Part I: Please provide the complete business name and address, including number, street, city, state and
zip code. The name of the business must exactly match the name that is on the business formation or
registration document being submitted with the Form SRA. In addition, please provide the businesses
telephone number, e-mail address (if any), a contact person’s name and the contact person’s full address
if different from the business address.
Part II: One item in Part II must be checked. Check only ONE item in this part.
1. Your business is qualified for the exemption from registration in Item 1 if it meets ALL of the
requirement listed in A), B), and C) below:
A) The business has 10 or fewer owners. So, for example, if you and your wife are forming a limited
liability company and there are no other owners, you meet this requirement for an exemption;
B) Advertising relating to the sale of ownership interests in your business has not been circulated.

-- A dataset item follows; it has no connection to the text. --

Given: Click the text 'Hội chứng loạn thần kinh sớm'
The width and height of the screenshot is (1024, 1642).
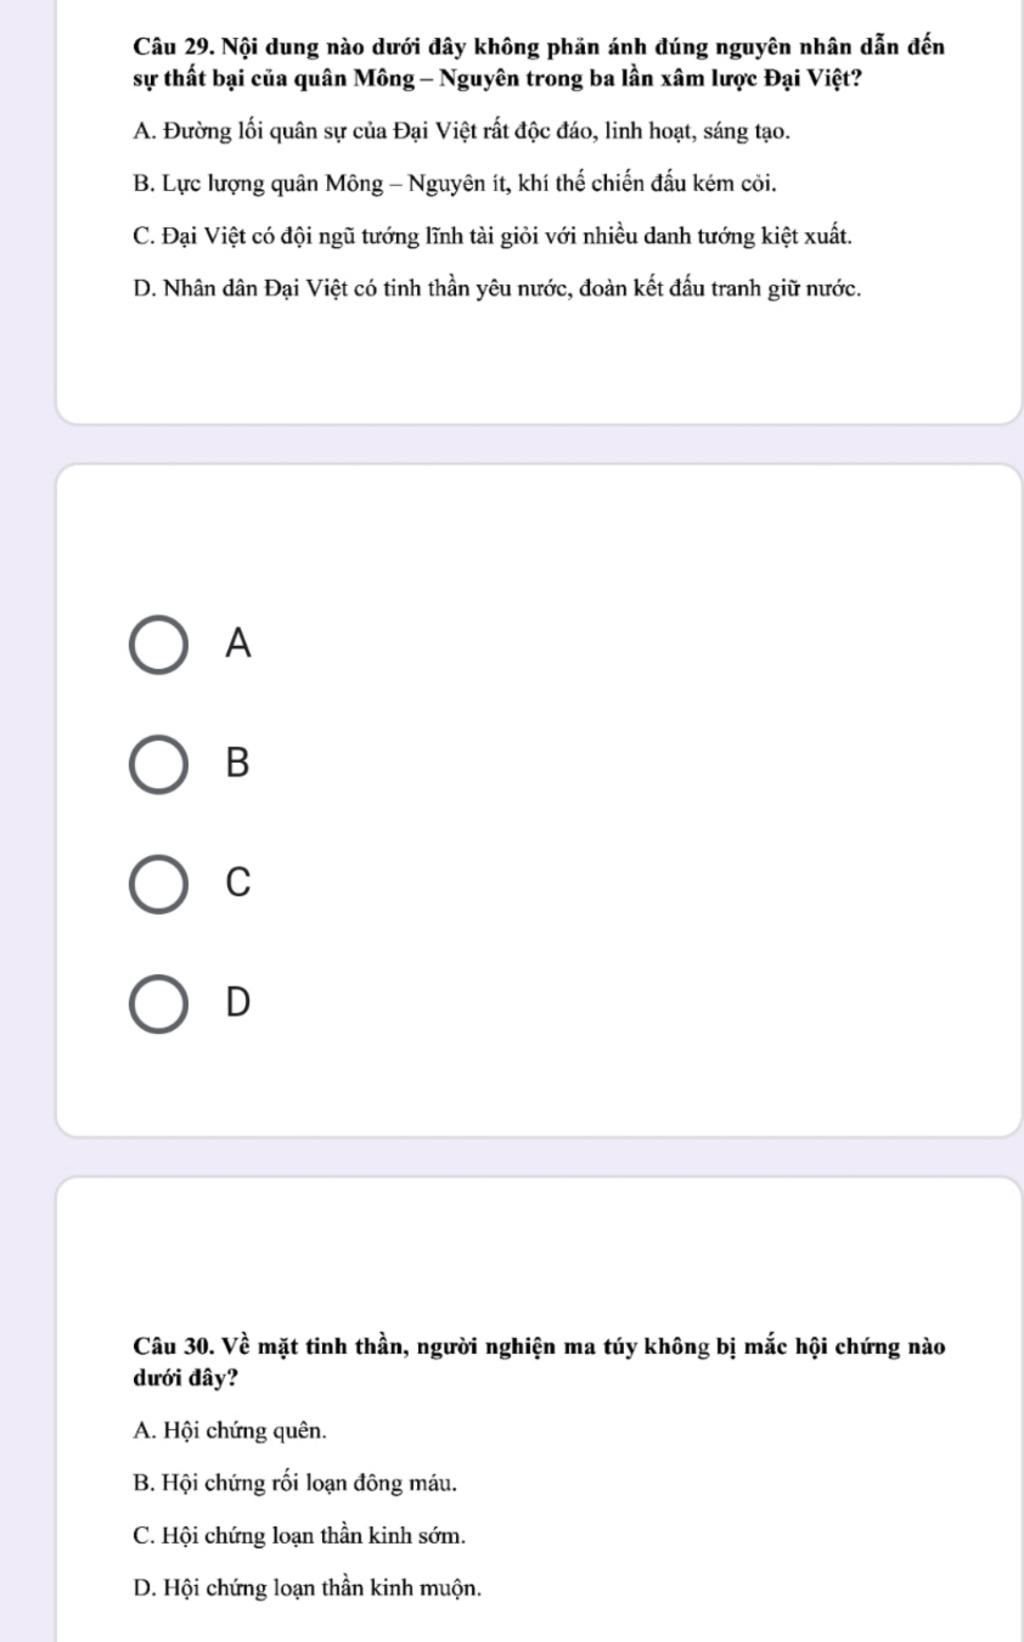Looking at the screenshot, I should pyautogui.click(x=314, y=1536).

Please note that this requirement asks whether you have circulated advertising related to the
offer or sale of ownership interests. This requirement does not address advertising related to
the sale of your products or services. So, for example, if you advertise that you are selling shares
of stock in your corporation, then you do not meet this requirement and cannot claim the
exemption; AND
C) Sales of ownership interests – if any – will be completed within 60 days of the formation of the
business. If you do not intend to sell any further ownership interests in your business, then you
meet this requirement for an exemption. If you intend to sell more ownership interests in your
business and will complete all sales within 60 days, then you meet this requirement. However, if
the sale of any ownership interests will occur after 60 days of the formation of the business, you
do not meet this requirement and cannot claim the exemption.
If you meet all of these requirements, you may then check off Item 1 and claim this exemption.
2. If you can claim a different registration exemption from the one listed in Item 1 or if you are offering
federal covered securities that only require a notice filing in New Hampshire, you should check Item
2. In addition, you must cite the statute for the exemption which you are claiming or for the type of
notice filing you are making.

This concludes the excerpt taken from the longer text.